11.05.2026

Frais immobiliers, quels frais immobiliers?

Les contribuables sont propriétaires immobiliers. Ils réalisent divers travaux de rénovation sur trois périodes fiscales. On parle de réfection du toit, de la rénovation de la cuisine, du changement du système de chauffage, du remplacement du système électrique, de la pose d’une installation photovoltaïque sur une partie du toit.

Le fisc refuse des factures en lien avec la rénovation du grenier.

Les juges fédéraux rappellent que depuis un arrêt de 2023, « il convient d’examiner chaque mesure selon une approche fonctionnelle afin de déterminer si l’immeuble a bénéficié d’une amélioration qualitative et, partant, d’une augmentation de valeur. Le critère de comparaison n’est pas la valeur totale de l’immeuble, mais celle de l’installation concrètement entretenue ou remplacée. » (cons. 3.1.)

« Les travaux réalisés pour une nouvelle construction (réelle et non pas simplement économique) ont en principe pour effet d’augmenter la valeur du bien et que les frais qui en découlent ne peuvent être déduits de l’impôt sur le revenu, même si la nouvelle construction a remplacé un bâtiment démoli destiné à un usage similaire (« reconstruction de remplacement »). En d’autres termes, la suppression de la notion de « nouvelle construction économique » n’a rien changé au fait que la construction d’un nouveau bâtiment (nouvelle construction « en pleine campagne ») ne constitue pas une simple remise en état d’un bien immobilier; les dépenses engagées à cet effet doivent donc en principe être qualifiées non pas de dépenses de maintien de la valeur, mais de dépenses d’augmentation de la valeur. Cela vaut également lorsque le nouveau bâtiment remplace un bâtiment démoli : dans le cas d’une reconstruction de remplacement après l’achèvement de la démolition d’un bâtiment, il n’existe justement plus de bâtiment préexistant sur lequel des mesures d’entretien et de remise en état pourraient (encore) être effectuées ». (cons. 3.2)

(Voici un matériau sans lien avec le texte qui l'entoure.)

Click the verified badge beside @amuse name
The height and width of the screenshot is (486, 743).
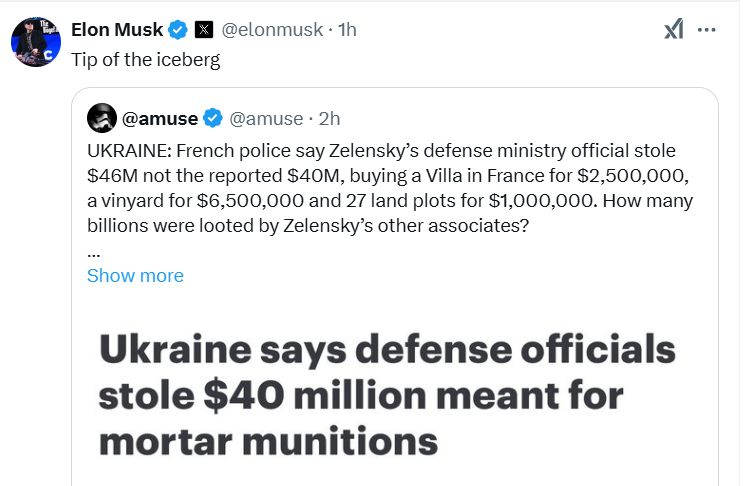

« Il convient d’examiner au cas par cas, pour tous les travaux effectués sur la structure porteuse ainsi que pour la couverture, en fonction de leur nature technique objective – et avec la collaboration des contribuables –, s’ils servent à rétablir un état antérieur de l’immeuble et ont donc pour effet de préserver sa valeur. Si la part correspondante ne peut être déterminée, il convient de présumer, à la charge du contribuable, que les coûts ne servent pas à maintenir la valeur et ne peuvent donc pas être déduits ». (cons. 3.6.)

Le dossier étant vide sur ce point, c’est à bon droit que les juges cantonaux avaient demandé un complément d’instruction, retour à l’expéditeur validé par les juges fédéraux.